HB 22-1066 aims to make all resources, lesson plans, and records concerning technology, like the school computers given to students, completely accessible to the public by requiring schools to post all information on school-wide websites. The bill’s requirements include a published “copy of each survey, nonacademic assessment, analysis, and evaluation distributed to students.”

Conversations surrounding academic transparency are gaining traction, primarily due to the changing dynamic of parents’ relationships with their children’s education. Some parents and taxpayers want a bill like this because they feel there is a lack of transparency in schools right now.

After the bill was introduced, many either came out in support of it or found the bill to be an insult to public education.

“Teachers already have a lot to do to ensure they are enabling their students to take ownership of their learning,” history teacher Craig Clark said. “Requiring another administrative burden would distract from their primary mission.”

In addition to finding the bill a distraction from a teacher’s purpose, others found it an attack upon the school board’s ability to regulate curriculum.

“I won’t be supporting this bill because I believe in local control,” Colorado state Senator Jerry Sonnenberg said via email. “Elected local school boards are where these type[s] of decisions should be made.”

People who support the bill often also want to be involved with how schools are run. This desire for information sparked approval for the bill, which is actively trying to make the process for parents of students to understand the curriculum their students are being taught.

Some Colorado taxpayers also support the bill because of their desire to understand what’s happening in the schools their tax dollars go to.

“I see this bill as a way to communicate with constituents about what is being taught in the classroom and how it is being taught,” history teacher Adam Nance said. “I feel it is designed to provide community members with transparency as to what is taking place in their taxpayer-funded public schools.”

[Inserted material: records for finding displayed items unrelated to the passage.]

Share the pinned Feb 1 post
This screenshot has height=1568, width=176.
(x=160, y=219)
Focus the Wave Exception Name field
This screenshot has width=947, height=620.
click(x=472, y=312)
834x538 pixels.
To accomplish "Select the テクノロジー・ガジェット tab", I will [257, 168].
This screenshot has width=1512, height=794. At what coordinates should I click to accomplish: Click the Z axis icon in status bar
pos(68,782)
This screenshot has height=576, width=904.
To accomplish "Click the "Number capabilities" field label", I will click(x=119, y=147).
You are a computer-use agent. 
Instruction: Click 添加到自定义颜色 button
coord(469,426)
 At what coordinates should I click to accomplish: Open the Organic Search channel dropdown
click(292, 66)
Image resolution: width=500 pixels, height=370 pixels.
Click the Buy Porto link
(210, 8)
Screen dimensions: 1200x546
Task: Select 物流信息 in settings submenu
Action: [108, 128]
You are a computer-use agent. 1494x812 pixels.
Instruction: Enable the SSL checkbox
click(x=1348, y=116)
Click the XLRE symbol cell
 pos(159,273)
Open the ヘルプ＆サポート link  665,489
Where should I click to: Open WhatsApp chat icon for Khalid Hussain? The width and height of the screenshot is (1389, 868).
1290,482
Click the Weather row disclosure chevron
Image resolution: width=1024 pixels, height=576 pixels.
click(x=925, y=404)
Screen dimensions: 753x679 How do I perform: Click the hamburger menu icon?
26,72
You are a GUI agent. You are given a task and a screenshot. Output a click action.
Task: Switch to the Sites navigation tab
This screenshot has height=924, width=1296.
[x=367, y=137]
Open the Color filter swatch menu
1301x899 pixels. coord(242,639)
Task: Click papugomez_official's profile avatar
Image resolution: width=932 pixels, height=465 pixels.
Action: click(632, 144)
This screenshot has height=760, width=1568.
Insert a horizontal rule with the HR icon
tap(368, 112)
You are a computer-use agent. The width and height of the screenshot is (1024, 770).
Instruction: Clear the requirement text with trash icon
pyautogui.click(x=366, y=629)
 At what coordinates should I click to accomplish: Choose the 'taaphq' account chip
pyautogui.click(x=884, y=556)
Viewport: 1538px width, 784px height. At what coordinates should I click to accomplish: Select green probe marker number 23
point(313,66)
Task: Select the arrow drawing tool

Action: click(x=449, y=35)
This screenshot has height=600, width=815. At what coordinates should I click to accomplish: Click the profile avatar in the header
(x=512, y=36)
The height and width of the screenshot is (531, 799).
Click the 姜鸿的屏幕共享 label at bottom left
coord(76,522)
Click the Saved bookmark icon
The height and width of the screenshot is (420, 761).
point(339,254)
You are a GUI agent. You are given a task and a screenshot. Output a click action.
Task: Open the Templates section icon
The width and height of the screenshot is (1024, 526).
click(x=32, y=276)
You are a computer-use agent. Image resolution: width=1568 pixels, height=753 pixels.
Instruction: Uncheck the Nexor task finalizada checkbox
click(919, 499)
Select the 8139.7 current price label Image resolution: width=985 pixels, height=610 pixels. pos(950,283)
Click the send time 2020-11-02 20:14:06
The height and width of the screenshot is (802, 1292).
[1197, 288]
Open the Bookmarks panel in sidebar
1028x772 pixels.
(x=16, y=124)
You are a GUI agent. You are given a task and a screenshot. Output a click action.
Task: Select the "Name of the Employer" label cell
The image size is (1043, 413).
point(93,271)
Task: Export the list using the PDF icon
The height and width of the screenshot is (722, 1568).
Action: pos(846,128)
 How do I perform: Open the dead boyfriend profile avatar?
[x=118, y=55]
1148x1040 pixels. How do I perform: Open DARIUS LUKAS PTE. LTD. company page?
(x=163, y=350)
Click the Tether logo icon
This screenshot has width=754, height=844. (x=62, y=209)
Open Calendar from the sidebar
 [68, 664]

Others see the bill as a wolf in sheep’s clothing—they believe that though the bill seems like something innocent trying to help Colorado parents understand what their kids are being taught, protesters argue that on a deeper level, the bill could interrupt the teaching of controversial topics. According to its language, the bill would require educators to “adopt a policy concerning the teaching of controversial issues.”

This bill is inspired by discussions about how schools teach complicated subjects such as race, sex education, species evolution, and other topics often complicated by religion and politics. In 2021, 13 states passed laws focusing on a plan to “ban” teachings about critical race theory.

The bill was heard in the Colorado House of Representatives on March 3.